Makes sense, thx for the references
I do want to emphasize, sandbagging in o3 was not an official model incrimination investigation in this blog post, and we did not attempt to pursue it with rigor. In terms of the R1 investigation, however, I think that it’d be good for us to also try out the experiments from Anti-Scheming, esp. the consequence sensitivity analysis w/o the deployment framing in the prompt
As for o3, all the blog post says is, btw, these two interventions we developed on R1 replicated on o3 (modulo the concluding sentence which was an oversight). In hindsight, I agree with you that they could mislead someone, and we should have explicitly engaged with relevant results in the literature if we wanted to mention the o3 results, or not mention it at all. Anyhow, appreciate the accountability
This is a cool and creative idea, I’m excited to see where it goes!

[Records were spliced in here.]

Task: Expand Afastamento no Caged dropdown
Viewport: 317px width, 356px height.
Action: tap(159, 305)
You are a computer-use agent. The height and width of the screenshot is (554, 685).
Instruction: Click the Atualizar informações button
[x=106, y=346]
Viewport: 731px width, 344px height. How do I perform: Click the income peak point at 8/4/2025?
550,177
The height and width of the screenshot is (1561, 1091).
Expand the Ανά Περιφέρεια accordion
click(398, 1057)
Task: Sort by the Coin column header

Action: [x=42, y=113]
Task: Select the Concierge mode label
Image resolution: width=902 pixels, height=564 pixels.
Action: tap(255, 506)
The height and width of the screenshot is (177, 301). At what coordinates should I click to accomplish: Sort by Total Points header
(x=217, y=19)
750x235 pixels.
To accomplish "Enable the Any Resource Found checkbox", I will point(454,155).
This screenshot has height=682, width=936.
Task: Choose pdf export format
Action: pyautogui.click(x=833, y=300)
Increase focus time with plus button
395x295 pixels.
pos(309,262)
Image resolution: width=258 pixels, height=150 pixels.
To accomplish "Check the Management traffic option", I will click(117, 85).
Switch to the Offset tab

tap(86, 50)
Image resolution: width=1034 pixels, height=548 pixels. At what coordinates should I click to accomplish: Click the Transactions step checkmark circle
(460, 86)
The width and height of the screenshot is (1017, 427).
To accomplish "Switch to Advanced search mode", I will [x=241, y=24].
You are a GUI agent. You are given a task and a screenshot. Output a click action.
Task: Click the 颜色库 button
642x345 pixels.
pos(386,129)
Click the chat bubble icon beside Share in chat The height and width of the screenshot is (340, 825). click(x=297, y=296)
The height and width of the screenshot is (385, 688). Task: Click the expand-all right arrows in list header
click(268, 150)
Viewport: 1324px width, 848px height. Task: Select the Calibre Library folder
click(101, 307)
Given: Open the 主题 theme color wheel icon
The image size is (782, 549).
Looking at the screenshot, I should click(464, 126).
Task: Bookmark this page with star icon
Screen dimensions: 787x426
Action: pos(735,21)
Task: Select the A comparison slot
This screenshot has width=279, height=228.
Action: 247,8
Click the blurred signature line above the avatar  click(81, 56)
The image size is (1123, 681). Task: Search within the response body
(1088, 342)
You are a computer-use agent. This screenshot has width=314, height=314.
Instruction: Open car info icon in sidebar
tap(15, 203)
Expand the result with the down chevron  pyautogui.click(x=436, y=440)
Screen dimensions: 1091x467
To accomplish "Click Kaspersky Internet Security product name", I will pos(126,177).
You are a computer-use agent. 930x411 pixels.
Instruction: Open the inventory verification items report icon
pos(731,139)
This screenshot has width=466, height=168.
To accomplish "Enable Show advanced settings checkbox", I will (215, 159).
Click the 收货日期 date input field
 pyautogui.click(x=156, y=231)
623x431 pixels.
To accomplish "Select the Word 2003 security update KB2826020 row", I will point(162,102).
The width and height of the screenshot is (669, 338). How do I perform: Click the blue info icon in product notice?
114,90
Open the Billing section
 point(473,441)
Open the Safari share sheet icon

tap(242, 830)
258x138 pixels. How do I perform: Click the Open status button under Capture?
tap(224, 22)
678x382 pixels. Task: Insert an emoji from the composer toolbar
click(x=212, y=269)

I’m curious to hear a bit more on the following excerpt about legible evidence of misalignment, and the ultimate use case you envision for this technique:
As this post discusses, there are two use cases we could envision for a positive incrimination via distillation finding:
1) It provides sufficiently legible evidence of misalignment, meaning it is sufficient to convince stakeholders the model is likely to knowingly cause harm in future deployments. How likely do you think this is to be the case? Even assuming the methodology is sufficiently developed to the point that the FPR is low, and you run appropriate controls such as training on trusted data, I’m initially skeptical due to the complexity of the technique
2) It helps guide gathering more legible behavioral evidence. An example unsupervised technique I’m excited about here is NLAs, where the richness of the natural language description, while not guaranteed to be faithful, should be useful in gaining intuition about the model and guiding behavioral experiments. How do you envision the behavior of the distilled model to help in this frame?